Shenaaz Jamal chronicles her experience donning a so-called 'African' braided hairstyle and what she has taken from it.

Who and what African women are has been a complete mystery to me while growing up. What does she look like?

When I asked myself these questions, my mind seemed to be drawn to the image of a dark-skinned woman with coarse hair.

Mainly because this is all I’ve been fed for the most of my life. How is an African woman then defined? Why is she defined?

When I look around me, I don’t only see dark-skinned women with coarse hair, I see light ones too. Why, then, are African woman defined by their hair so often?

I am a mixed-race girl living in a race-obsessed society. I recently decided to stop defining myself by conforming to being an African or an Indian, or whatever, as it often seemed like I had to be something.

But wait, maybe not, because we, South Africans, have this in-between race we all refer to as “coloured” for those who can't find their “true” identity.

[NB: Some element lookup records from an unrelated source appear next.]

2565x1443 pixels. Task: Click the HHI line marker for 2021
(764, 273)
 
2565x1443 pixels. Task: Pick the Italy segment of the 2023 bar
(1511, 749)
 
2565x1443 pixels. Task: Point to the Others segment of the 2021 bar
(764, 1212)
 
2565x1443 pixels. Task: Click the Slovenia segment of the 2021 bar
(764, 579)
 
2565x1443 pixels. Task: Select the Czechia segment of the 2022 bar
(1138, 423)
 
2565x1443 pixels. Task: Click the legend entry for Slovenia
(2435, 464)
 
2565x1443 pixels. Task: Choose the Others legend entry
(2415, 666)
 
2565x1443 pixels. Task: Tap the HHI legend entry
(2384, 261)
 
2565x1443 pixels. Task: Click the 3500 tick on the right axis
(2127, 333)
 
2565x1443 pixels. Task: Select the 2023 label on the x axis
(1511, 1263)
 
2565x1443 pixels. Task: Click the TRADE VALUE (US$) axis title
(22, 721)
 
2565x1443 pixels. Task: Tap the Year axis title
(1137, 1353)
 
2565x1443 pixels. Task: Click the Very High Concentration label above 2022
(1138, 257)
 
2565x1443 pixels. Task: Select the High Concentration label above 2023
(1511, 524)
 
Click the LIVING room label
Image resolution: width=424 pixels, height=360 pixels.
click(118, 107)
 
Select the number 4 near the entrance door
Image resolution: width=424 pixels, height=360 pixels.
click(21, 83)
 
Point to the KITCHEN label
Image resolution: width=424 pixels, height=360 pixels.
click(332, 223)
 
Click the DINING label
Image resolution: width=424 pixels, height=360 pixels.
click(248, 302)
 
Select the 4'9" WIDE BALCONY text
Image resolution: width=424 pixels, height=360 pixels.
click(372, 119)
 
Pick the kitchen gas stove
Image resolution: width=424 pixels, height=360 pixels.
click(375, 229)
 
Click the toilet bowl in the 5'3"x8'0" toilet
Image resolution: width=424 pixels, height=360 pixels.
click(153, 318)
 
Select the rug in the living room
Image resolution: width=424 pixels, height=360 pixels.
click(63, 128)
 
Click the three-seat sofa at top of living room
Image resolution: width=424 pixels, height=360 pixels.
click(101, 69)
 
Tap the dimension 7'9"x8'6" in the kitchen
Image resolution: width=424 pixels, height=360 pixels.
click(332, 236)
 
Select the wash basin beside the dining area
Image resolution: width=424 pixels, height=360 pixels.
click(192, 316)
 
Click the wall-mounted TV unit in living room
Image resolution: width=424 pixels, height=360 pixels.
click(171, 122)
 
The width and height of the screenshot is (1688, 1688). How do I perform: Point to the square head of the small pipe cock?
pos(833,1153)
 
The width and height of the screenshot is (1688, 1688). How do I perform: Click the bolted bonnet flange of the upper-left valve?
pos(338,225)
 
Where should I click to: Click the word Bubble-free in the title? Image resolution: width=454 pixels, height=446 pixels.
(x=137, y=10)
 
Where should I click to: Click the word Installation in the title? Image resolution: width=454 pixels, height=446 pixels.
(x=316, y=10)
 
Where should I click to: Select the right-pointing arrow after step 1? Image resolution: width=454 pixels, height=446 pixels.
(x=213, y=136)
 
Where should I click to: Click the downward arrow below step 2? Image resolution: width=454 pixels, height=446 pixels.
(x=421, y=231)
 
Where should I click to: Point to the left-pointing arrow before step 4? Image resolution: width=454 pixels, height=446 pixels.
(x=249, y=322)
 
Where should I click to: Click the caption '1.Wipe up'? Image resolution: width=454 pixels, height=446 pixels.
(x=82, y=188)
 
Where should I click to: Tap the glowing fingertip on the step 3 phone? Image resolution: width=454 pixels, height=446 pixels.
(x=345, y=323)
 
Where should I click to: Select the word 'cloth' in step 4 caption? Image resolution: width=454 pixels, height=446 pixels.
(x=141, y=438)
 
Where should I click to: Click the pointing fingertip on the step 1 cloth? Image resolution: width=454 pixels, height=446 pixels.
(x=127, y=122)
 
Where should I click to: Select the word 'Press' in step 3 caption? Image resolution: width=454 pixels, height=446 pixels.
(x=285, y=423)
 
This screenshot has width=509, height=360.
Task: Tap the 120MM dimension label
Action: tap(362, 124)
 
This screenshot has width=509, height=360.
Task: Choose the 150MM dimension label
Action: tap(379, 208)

I have long, silky hair and always straighten it so as to fit into the “Indian” society, seeing that I live in Lenasia – a predominately Indian area south of Johannesburg.

For as long as I can remember, people always "struggled" to classify me. Borne to an Indian mother and a Portuguese father, I was either not “Indian” enough, not coloured enough or not black enough.

Quite frankly, no one could ever figure out what I was because of my natural curly hair – oh, and my fair skin just confuses people more.

One day after a shower, I looked at myself in the mirror while ran my fingers through my wet curls.

I continued doing this even after it had dried, and noticed I had some difficulty running my fingers through my dried hair. That’s when it finally hit me.

After years of confusion as to what race I belong to, or what my ethnicity was, it finally all made sense – the person I was looking at in the mirror is an African woman.

 

I often see black women with weaves on their heads, and have sat in hair salons long enough to see what is involved in having these strands of imported hair implanted on their hands.

What strikes me the most is the confidence they walk out of the salons with, whereas they were doing the walk-of-shame coming in.

I then wonder, do weaves change what an African woman is and does? I say no!

Weaves don’t make her any less African because she should not be defined by her hair, whether it is natural or fake, long or short, straight or curly.

Her Africanism lives in her like it does in me.

So when I decided to switch things up and put in long braids on my head, it was much to my parents’ disapproval.

I remember how they exclaimed: “You have your own hair, why do you need those hair pieces on your head,” followed by, “Black people want your hair and here you are putting on their fake hair”.

I gasped in disbelief, not from being shocked by what they said, but rather how they, too, sounded like parrots of the “society” they lived in.

And I couldn’t blame them; I understood that they were simply conforming to what they knew.

I was also taken aback by the local trader who I bought the hair piece. She was under the impression that I was there to buy the hair for someone else and couldn’t hide her shock when I said it was for me.

“But why do you want this African hair style,” she asked, “you have such nice hair that I would die for."

But I am not African? This once again proved to me that women, no matter what race, ethnicity, culture, etc, are expected to look a certain way and be content with it.

I must admit, I have gained a lot of respect for all the women who sit for hours and days braiding their hair or putting in a weave. It is a long process.

When I got up from my salon chair after nearly five hours of plaiting, I looked at myself in the long mirror.

What I saw nearly brought me to tears. I looked different, but so beautiful. But I didn’t feel like a different person.

What this experience has taught me is that Africanism doesn’t lie in one’s hair, but rather in their beliefs, values and principles.

Where I come from, who I am, my hair, my skin tone; those things will never change.

I am an African child. No, I am the definition of an African woman.